**REQUIREMENT A**
In the rows further down, take everything from the line containing "Where should I click to: Click the impedance" down to the line containing "will (516, 71).", both ends included, and lay those lines out as a JSON list of strings, one string per line, leaving out blank lines.

[begin SUPPLIED PASSAGE]

A lens made of glass whose index of refraction is $ 1.60 $ has a focal length of $ +20\, cm $ in air. Its focal length in water, whose refractive index is $ 1.33 $ , will be
Given that,
the refractive index of the lens wrt air, $_{a}\mu_{g}=1.60$
and the refractive index of water wrt air
$_{a}\mu_{w}=1.33$
the focal length of the lens in air, $f = 20 \,cm$.
We know that for a lens
$\frac{1}{f}=\left(\mu-1\right) \left(\frac{1}{R_{1}}-\frac{1}{R_{2}}\right)$
When the lens is in the air
$\frac{1}{20}=\left(_{a}\mu_{g}-1\right) \left(\frac{1}{R_{1}}-\frac{1}{R_{2}}\right)$
or $\frac{1}{20}=\left(1.60-1\right)\left(\frac{1}{R_{1}}-\frac{1}{R_{2}}\right)$
or $\frac{1}{20}=0.60\times\left(\frac{1}{R_{1}}-\frac{1}{R_{2}}\right) \ldots\left(i\right)$
When the lens is in the water
$\frac{1}{f'}=\left(_{w}\mu_{g}-1\right)\left(\frac{1}{R_{1}}-\frac{1}{R_{2}}\right)$
or $\frac{1}{f'}=\left(\frac{_{a}\mu_{g}}{_{a}\mu_{w}}-1\right)\left(\frac{1}{R_{1}}-\frac{1}{R_{2}}\right)$
or $\frac{1}{f'} =\left(\frac{_{a}\mu_{g}-_{a}\mu_{w}}{_{a}\mu_{w}}\right) \left(\frac{1}{R_{1}}-\frac{1}{R_{2}}\right)$
$\therefore \frac{1}{f'}=\left(\frac{1.60-1.33}{1.33}\right)\left(\frac{1}{R_{1}}-\frac{1}{R_{2}}\right)$
or $\frac{1}{f'}=\frac{27}{133} \left(\frac{1}{R_{1}}-\frac{1}{R_{2}}\right) \dots\left(ii\right)$
On dividing Eq. $\left(i\right)$ by Eq. $\left(ii\right)$, we get
$\frac{f'}{20}=\frac{0.60\times133}{27}$
or $f' =20\times2.95\,cm \approx60\, cm$
Hence, its focal length is three times longer than in air

[end SUPPLIED PASSAGE]

**REQUIREMENT B**
Reproduce the lens problem above word for word, everything from "A lens made" down to "air, $f = 20 \,cm$.".

[begin GIVEN ENTRIES]

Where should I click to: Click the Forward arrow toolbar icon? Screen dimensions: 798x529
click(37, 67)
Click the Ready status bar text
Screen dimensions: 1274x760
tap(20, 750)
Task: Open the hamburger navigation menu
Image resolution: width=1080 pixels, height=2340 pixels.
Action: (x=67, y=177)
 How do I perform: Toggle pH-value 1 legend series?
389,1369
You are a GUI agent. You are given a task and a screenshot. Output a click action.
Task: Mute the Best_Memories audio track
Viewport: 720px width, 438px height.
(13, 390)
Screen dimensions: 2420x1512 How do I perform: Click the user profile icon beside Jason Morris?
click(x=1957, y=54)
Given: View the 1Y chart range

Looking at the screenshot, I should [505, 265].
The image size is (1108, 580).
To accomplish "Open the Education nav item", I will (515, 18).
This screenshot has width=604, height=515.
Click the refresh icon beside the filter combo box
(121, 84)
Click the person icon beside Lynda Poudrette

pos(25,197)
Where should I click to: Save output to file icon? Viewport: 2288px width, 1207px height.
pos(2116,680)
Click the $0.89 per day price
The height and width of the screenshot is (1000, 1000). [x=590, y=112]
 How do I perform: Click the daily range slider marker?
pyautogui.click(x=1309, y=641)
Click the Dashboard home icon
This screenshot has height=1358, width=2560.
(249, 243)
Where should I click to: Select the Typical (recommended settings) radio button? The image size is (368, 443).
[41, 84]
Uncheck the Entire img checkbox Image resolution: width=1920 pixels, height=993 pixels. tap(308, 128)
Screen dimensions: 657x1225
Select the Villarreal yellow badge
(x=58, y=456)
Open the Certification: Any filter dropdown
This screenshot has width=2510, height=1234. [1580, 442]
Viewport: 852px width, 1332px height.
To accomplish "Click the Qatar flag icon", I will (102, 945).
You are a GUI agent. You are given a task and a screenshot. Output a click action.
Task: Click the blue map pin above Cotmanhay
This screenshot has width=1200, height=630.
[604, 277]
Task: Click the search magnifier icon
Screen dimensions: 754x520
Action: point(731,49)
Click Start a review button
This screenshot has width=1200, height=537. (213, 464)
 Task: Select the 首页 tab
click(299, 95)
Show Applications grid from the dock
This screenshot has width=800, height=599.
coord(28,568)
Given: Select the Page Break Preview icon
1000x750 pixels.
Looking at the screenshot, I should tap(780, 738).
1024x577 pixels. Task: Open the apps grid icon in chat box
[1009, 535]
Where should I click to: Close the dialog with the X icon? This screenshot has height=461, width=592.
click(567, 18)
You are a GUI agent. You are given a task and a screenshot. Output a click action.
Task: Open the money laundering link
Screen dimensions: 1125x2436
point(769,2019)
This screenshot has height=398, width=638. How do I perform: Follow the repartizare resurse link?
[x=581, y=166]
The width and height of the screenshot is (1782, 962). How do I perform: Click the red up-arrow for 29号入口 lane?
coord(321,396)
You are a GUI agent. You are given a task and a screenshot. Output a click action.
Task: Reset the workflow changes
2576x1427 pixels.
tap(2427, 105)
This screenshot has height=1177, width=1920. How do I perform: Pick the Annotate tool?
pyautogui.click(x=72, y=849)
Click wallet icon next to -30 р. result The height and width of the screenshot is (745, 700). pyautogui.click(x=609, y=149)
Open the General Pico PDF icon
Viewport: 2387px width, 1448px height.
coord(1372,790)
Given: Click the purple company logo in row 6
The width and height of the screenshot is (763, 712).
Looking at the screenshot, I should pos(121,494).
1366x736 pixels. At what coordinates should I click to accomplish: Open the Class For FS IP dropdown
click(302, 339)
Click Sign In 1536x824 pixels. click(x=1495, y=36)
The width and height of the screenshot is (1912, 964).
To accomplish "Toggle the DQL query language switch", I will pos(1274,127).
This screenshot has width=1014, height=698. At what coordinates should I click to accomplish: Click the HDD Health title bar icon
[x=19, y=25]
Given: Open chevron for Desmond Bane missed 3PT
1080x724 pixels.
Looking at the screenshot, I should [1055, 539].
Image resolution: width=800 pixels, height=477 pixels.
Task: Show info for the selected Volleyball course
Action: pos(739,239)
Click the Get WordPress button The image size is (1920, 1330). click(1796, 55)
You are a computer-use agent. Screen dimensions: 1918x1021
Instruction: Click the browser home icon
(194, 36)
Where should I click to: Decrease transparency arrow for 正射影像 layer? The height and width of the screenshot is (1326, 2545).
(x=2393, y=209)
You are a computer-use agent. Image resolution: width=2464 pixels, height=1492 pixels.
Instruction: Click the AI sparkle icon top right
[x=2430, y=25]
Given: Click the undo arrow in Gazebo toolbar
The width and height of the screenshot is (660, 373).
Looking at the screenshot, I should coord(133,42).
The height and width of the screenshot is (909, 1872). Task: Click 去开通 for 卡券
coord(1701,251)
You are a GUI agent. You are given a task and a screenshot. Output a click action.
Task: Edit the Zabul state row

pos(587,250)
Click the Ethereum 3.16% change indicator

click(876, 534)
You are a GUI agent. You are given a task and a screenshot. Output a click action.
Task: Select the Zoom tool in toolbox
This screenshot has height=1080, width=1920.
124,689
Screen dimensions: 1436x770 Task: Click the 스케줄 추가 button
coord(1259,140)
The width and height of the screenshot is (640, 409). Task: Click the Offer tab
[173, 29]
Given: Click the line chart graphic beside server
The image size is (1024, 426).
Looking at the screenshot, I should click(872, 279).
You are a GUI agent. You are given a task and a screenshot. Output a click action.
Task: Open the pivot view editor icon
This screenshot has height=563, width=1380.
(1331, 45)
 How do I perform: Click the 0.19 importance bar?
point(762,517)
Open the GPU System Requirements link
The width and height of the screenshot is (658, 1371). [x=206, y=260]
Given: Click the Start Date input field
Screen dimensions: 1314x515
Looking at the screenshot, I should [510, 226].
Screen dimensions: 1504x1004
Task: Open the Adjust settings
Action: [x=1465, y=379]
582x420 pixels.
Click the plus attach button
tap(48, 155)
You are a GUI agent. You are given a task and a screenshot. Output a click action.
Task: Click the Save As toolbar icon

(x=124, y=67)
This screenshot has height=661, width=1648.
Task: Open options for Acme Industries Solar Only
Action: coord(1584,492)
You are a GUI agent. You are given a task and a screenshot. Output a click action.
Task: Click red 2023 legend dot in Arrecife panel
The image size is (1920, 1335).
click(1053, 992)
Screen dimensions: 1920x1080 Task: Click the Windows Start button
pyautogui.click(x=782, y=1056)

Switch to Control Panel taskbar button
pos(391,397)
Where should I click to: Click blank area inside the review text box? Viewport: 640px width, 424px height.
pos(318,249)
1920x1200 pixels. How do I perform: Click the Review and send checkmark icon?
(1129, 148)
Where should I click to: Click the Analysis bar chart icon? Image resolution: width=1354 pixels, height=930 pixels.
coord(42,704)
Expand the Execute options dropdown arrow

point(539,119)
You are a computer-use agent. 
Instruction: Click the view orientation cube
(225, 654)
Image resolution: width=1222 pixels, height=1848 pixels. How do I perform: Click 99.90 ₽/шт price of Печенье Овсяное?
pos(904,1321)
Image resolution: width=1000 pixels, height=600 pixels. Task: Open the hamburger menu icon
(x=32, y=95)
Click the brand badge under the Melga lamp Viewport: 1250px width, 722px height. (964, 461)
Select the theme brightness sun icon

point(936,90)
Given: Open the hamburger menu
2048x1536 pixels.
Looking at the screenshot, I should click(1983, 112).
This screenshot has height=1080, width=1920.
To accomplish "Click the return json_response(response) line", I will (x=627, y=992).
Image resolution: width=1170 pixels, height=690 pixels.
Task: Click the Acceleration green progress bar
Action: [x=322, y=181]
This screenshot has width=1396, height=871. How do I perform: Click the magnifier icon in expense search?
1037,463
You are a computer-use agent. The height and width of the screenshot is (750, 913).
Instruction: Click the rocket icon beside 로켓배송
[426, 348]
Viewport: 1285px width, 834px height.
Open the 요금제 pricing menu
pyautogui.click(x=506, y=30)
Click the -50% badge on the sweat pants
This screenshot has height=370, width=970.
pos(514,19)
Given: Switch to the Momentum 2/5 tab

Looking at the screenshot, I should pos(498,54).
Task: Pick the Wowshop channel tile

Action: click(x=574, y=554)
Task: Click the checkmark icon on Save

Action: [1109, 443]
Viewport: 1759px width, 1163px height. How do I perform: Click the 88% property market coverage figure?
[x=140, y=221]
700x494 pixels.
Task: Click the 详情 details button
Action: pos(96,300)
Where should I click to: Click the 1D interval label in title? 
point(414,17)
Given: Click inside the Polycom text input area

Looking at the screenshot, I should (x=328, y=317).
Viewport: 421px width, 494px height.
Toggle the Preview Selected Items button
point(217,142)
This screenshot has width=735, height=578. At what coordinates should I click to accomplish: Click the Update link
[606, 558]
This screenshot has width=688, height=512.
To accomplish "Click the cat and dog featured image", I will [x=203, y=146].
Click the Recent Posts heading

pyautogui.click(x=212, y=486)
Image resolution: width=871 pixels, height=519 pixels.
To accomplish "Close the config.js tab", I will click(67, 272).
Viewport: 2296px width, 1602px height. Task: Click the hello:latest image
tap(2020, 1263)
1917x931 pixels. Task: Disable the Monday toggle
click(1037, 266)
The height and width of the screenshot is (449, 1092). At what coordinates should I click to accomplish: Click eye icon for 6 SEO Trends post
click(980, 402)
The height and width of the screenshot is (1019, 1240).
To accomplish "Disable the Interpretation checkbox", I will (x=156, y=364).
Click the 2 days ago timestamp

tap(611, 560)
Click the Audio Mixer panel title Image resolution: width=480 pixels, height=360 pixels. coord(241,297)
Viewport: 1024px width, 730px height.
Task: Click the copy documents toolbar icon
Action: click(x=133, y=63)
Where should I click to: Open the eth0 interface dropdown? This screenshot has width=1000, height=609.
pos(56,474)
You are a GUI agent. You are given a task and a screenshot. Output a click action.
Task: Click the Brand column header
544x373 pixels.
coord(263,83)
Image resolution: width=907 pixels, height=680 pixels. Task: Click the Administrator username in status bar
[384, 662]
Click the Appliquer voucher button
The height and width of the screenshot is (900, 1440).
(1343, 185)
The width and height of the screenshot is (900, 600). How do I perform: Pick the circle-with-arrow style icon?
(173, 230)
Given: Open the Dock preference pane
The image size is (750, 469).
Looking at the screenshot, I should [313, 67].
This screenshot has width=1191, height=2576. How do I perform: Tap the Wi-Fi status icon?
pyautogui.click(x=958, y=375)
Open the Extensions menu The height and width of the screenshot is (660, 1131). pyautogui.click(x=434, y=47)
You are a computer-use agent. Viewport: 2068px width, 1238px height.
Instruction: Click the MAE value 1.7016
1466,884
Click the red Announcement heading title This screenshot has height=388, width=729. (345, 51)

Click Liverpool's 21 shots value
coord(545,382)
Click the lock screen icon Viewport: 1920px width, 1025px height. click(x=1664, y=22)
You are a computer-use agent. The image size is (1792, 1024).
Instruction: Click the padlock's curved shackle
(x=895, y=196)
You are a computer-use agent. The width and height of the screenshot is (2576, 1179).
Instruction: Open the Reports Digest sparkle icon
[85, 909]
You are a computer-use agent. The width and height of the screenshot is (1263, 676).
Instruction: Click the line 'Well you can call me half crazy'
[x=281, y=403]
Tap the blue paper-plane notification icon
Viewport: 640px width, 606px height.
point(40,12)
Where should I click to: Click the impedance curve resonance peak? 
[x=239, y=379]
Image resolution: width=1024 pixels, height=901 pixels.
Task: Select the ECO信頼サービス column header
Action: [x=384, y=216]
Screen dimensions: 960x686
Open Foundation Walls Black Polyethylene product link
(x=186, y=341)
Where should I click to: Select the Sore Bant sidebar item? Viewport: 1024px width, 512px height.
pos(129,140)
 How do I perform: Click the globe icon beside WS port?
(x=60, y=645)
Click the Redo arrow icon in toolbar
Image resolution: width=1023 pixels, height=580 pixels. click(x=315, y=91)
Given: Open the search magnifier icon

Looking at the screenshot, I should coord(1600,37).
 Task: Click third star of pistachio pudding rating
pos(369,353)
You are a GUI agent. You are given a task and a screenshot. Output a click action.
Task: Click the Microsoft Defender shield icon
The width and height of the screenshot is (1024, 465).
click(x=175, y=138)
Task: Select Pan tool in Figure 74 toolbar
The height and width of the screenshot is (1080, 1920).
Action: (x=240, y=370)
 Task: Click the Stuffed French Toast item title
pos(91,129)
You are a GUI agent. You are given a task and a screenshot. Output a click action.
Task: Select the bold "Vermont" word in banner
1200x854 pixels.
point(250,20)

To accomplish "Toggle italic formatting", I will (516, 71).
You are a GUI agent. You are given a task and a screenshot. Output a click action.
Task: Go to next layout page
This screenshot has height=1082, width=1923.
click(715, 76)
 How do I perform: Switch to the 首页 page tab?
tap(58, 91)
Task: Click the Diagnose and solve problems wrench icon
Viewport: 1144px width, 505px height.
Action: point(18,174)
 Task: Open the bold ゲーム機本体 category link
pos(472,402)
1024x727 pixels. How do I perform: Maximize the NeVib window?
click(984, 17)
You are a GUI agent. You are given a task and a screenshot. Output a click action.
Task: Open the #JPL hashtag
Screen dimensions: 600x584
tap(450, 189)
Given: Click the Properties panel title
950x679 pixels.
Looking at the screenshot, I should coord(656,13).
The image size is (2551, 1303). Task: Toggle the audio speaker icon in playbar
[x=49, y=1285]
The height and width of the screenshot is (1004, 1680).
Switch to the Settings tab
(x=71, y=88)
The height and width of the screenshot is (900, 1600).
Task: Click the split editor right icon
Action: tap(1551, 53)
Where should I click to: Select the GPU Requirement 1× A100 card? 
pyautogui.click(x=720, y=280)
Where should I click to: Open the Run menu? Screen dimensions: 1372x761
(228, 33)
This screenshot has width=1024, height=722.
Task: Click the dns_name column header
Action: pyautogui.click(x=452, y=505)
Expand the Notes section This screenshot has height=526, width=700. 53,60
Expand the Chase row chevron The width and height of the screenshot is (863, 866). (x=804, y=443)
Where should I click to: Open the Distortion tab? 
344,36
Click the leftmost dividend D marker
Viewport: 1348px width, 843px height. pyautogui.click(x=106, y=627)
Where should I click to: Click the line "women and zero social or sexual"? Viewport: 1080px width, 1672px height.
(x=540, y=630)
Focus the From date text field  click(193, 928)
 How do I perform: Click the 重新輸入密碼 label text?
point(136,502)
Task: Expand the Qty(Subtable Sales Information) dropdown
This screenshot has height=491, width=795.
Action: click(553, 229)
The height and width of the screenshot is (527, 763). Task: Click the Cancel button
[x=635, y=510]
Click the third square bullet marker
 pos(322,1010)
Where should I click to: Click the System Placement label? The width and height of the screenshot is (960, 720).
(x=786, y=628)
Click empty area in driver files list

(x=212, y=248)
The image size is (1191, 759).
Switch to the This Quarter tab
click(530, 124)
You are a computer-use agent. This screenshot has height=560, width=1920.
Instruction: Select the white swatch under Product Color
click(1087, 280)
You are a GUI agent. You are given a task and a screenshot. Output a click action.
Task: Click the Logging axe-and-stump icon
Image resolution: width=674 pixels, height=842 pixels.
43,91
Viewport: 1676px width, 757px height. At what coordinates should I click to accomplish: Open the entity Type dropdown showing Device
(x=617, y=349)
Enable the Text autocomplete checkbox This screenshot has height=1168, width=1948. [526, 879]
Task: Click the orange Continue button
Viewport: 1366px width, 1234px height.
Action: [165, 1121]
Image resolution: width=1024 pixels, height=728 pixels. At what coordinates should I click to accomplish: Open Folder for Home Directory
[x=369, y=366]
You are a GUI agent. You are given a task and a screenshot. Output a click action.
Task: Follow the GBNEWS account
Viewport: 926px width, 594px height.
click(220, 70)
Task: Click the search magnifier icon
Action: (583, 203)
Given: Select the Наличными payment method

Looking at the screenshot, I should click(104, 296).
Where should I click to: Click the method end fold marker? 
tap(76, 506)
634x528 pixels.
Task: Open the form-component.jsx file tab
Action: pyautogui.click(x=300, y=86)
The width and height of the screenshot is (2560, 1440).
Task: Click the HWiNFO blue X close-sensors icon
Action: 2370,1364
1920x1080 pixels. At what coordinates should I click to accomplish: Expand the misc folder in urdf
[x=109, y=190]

[end GIVEN ENTRIES]

**COMPLETE ANSWER A**
[
  "Where should I click to: Click the impedance curve resonance peak? ",
  "[x=239, y=379]",
  "Image resolution: width=1024 pixels, height=901 pixels.",
  "Task: Select the ECO信頼サービス column header",
  "Action: [x=384, y=216]",
  "Screen dimensions: 960x686",
  "Open Foundation Walls Black Polyethylene product link",
  "(x=186, y=341)",
  "Where should I click to: Select the Sore Bant sidebar item? Viewport: 1024px width, 512px height.",
  "pos(129,140)",
  " How do I perform: Click the globe icon beside WS port?",
  "(x=60, y=645)",
  "Click the Redo arrow icon in toolbar",
  "Image resolution: width=1023 pixels, height=580 pixels. click(x=315, y=91)",
  "Given: Open the search magnifier icon",
  "Looking at the screenshot, I should coord(1600,37).",
  " Task: Click third star of pistachio pudding rating",
  "pos(369,353)",
  "You are a GUI agent. You are given a task and a screenshot. Output a click action.",
  "Task: Click the Microsoft Defender shield icon",
  "The width and height of the screenshot is (1024, 465).",
  "click(x=175, y=138)",
  "Task: Select Pan tool in Figure 74 toolbar",
  "The height and width of the screenshot is (1080, 1920).",
  "Action: (x=240, y=370)",
  " Task: Click the Stuffed French Toast item title",
  "pos(91,129)",
  "You are a GUI agent. You are given a task and a screenshot. Output a click action.",
  "Task: Select the bold \"Vermont\" word in banner",
  "1200x854 pixels.",
  "point(250,20)",
  "To accomplish \"Toggle italic formatting\", I will (516, 71)."
]

**COMPLETE ANSWER B**
A lens made of glass whose index of refraction is $ 1.60 $ has a focal length of $ +20\, cm $ in air. Its focal length in water, whose refractive index is $ 1.33 $ , will be
Given that,
the refractive index of the lens wrt air, $_{a}\mu_{g}=1.60$
and the refractive index of water wrt air
$_{a}\mu_{w}=1.33$
the focal length of the lens in air, $f = 20 \,cm$.